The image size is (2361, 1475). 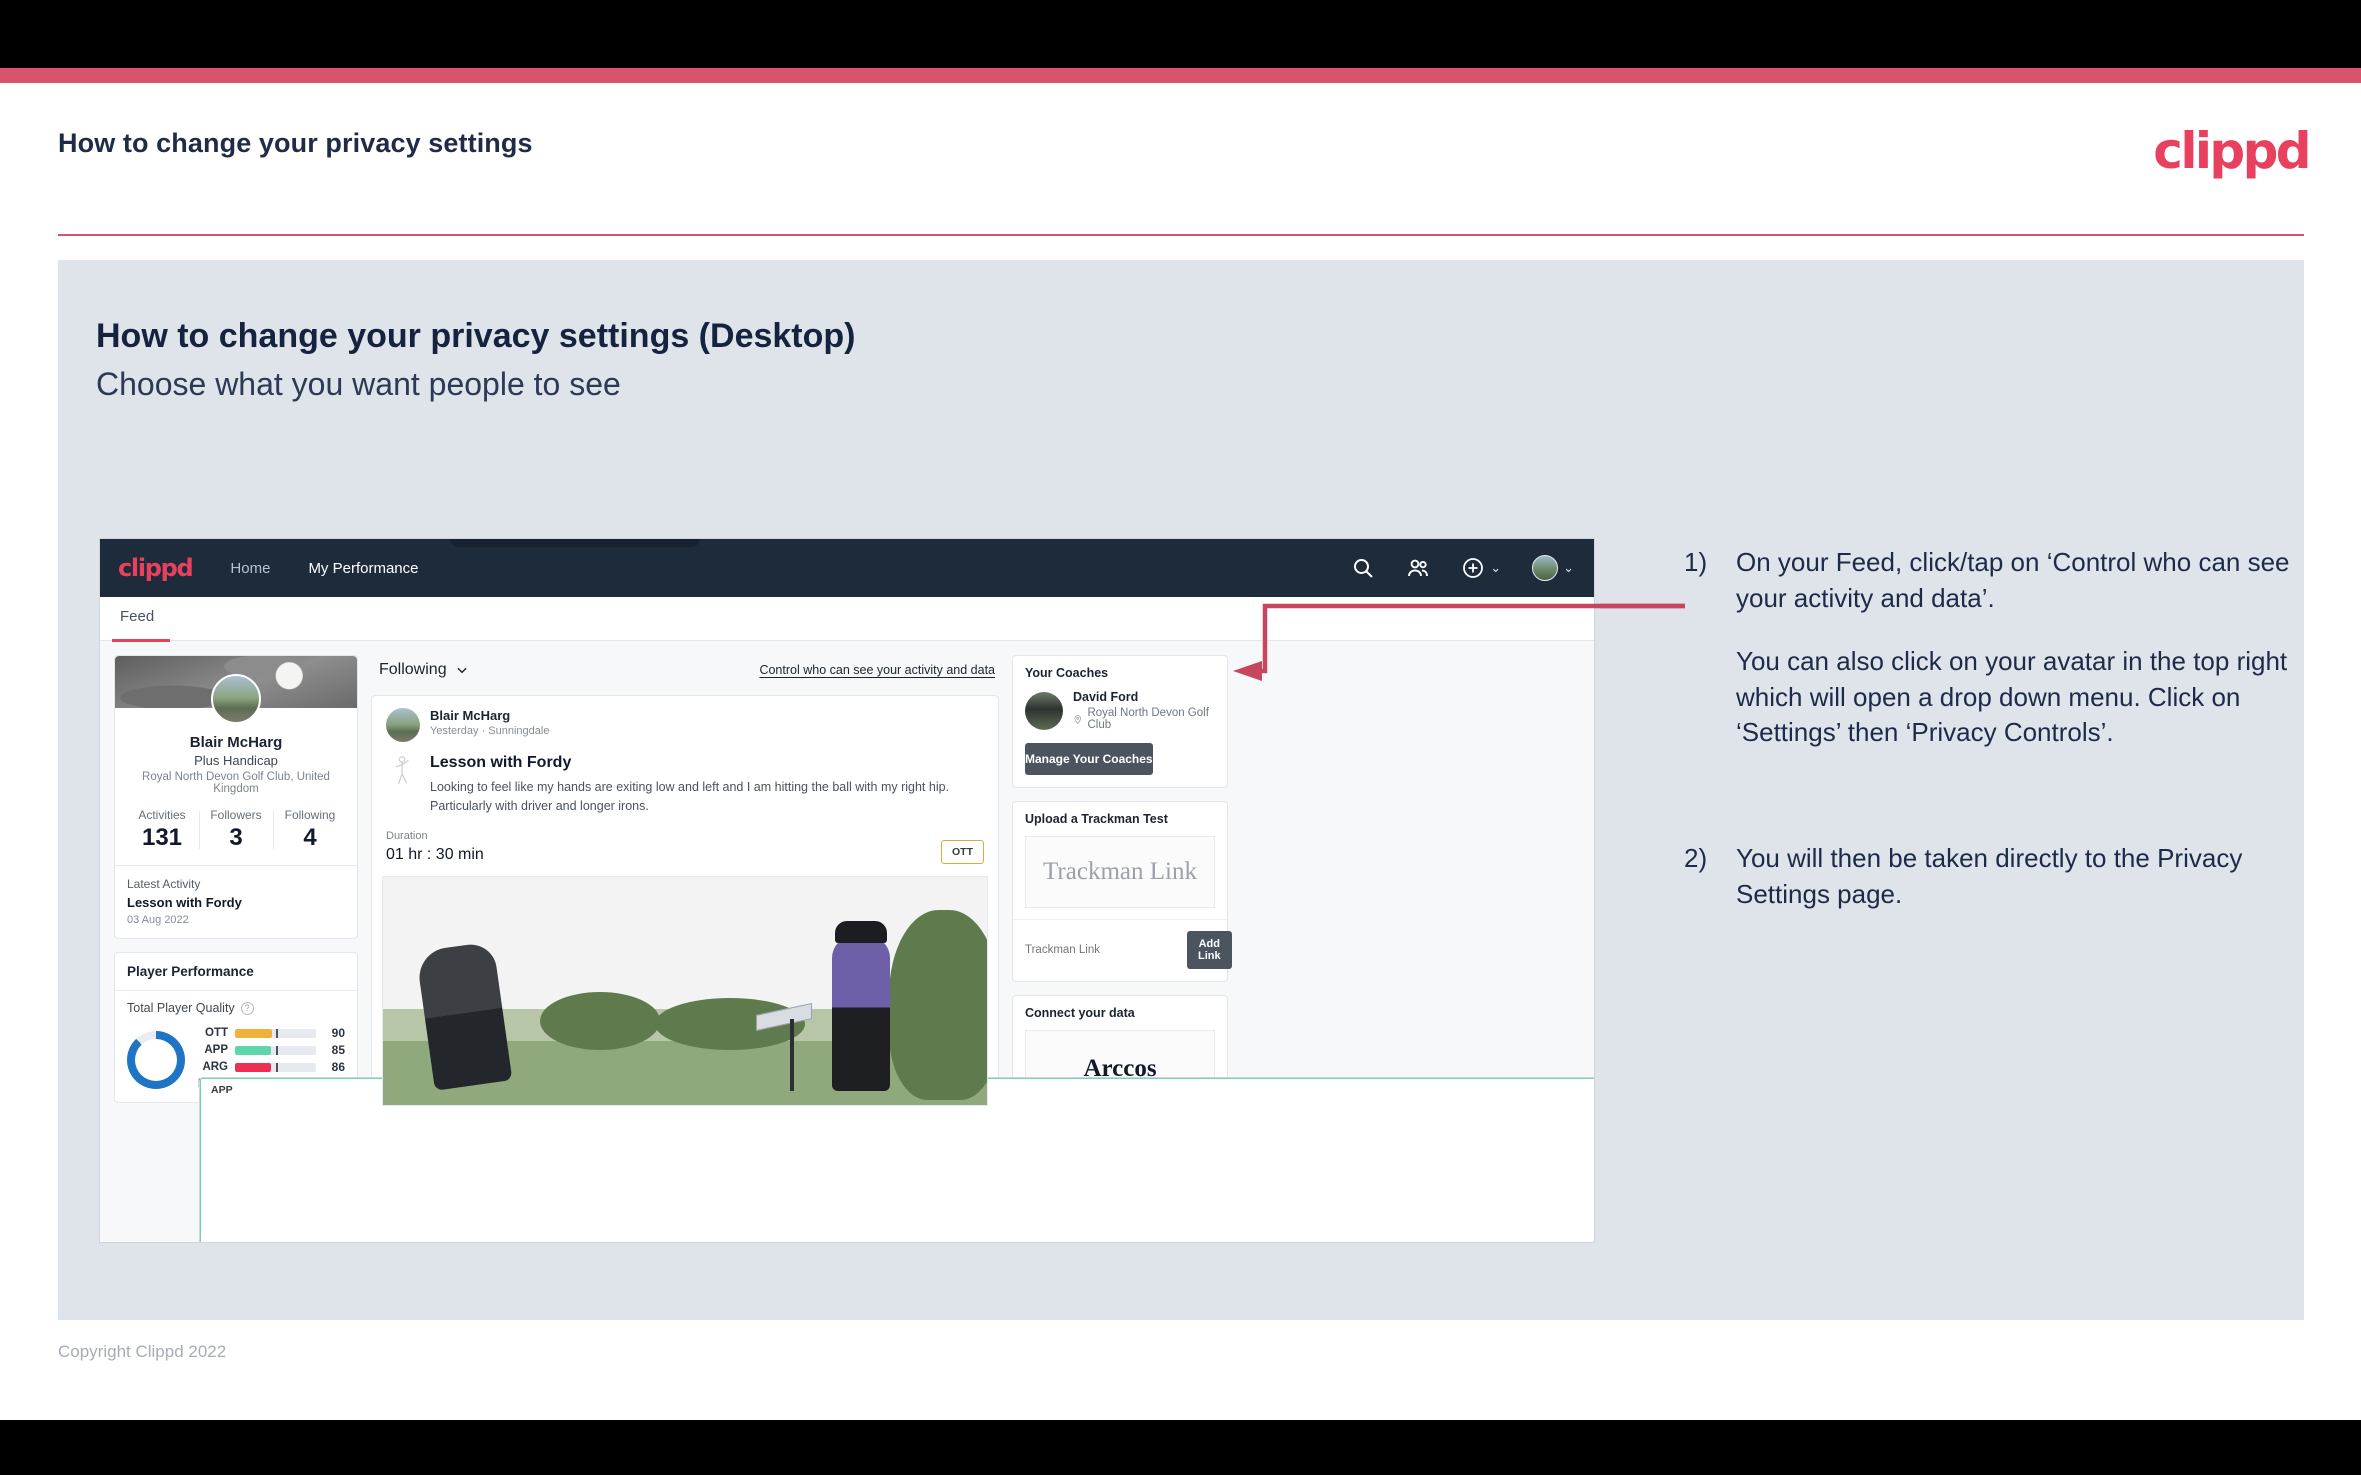 I want to click on avatar, so click(x=1546, y=568).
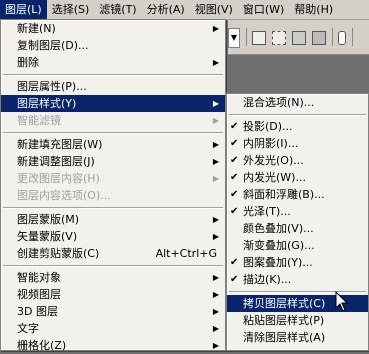  What do you see at coordinates (42, 346) in the screenshot?
I see `menu-item-label: 栅格化(Z)` at bounding box center [42, 346].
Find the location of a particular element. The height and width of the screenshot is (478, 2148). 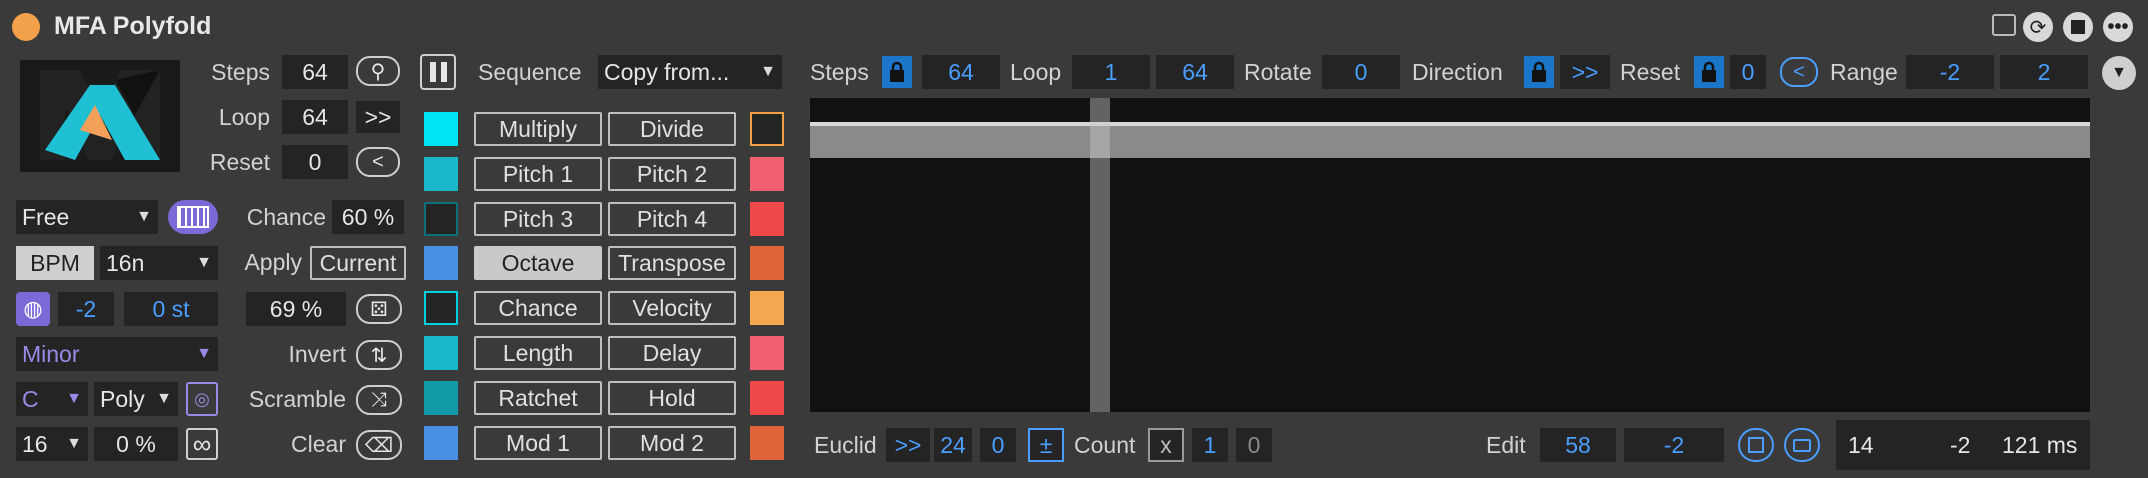

left-reset-value: 0 is located at coordinates (315, 162).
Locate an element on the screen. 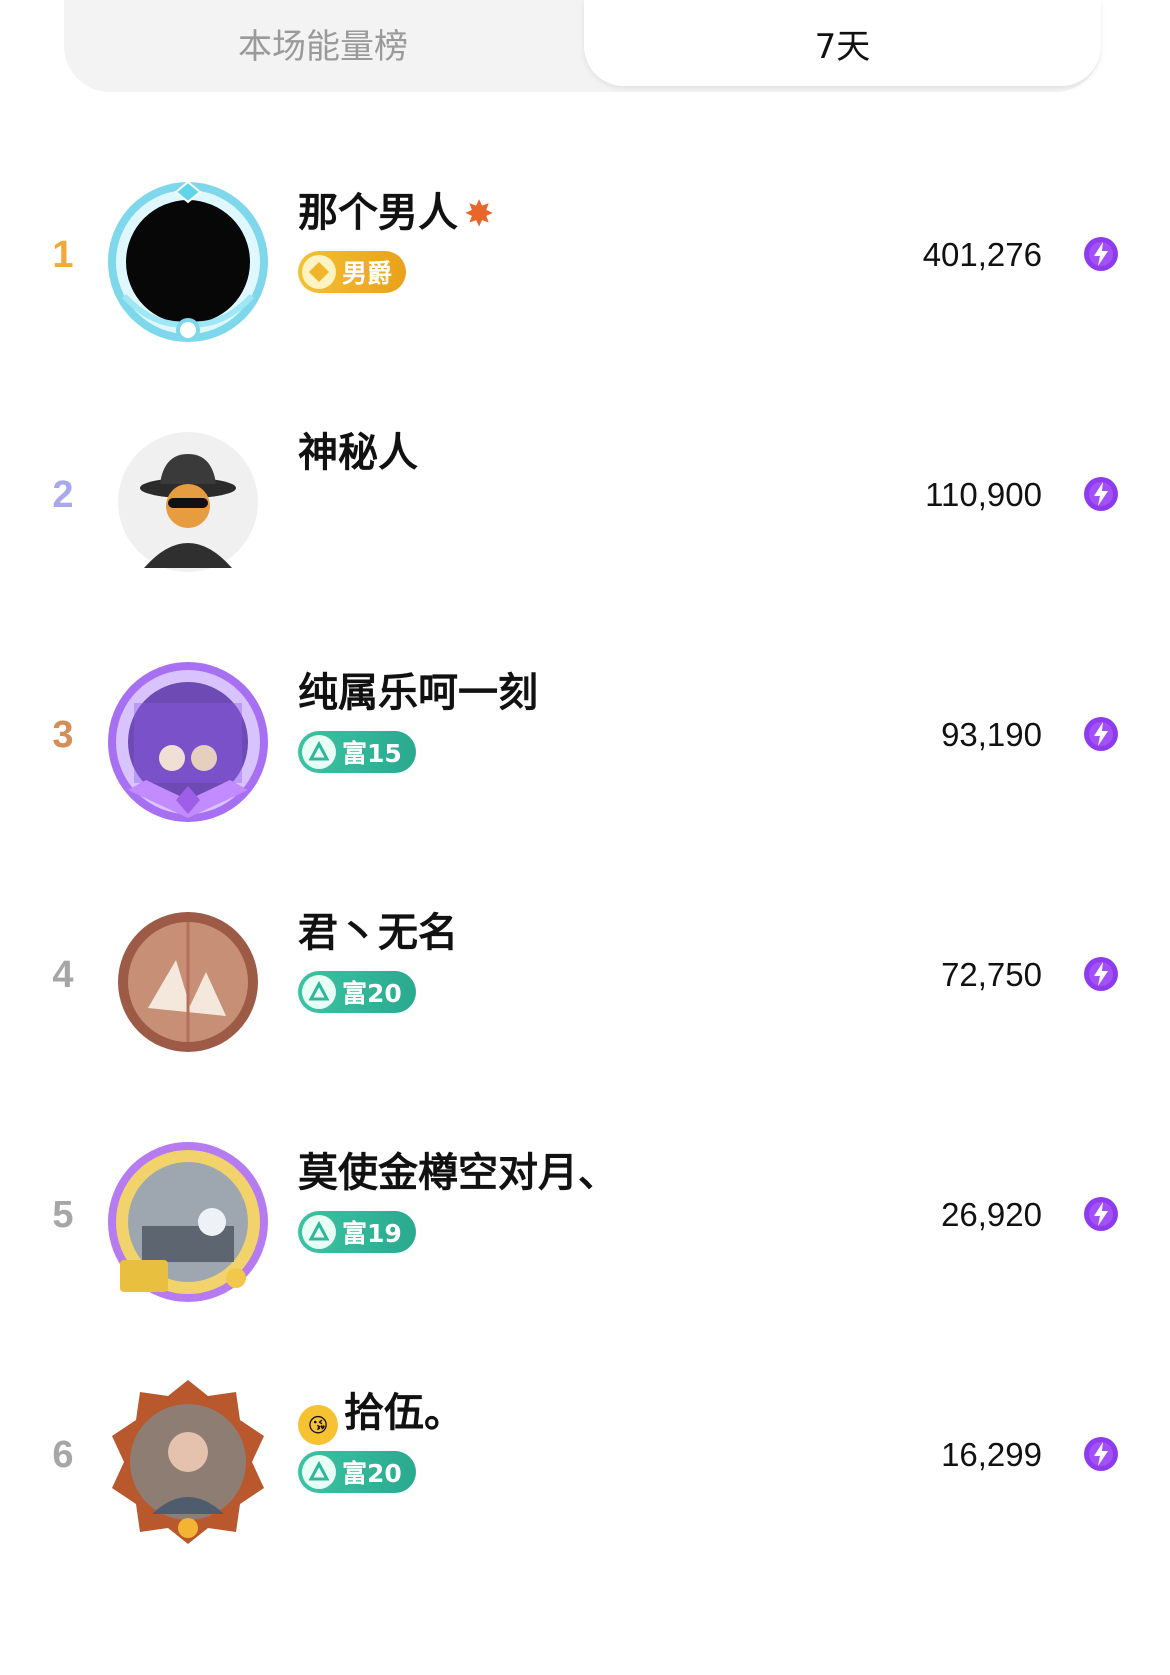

···

== Description of the task ==
Retype the lines from the one containing "Find the location" through the last line above, both included, and leave out the pictures.

== Exercise response ==
Find the location of a particular element. The height and width of the screenshot is (478, 2148). 

left-reset-value: 0 is located at coordinates (315, 162).
Locate an element on the screen. 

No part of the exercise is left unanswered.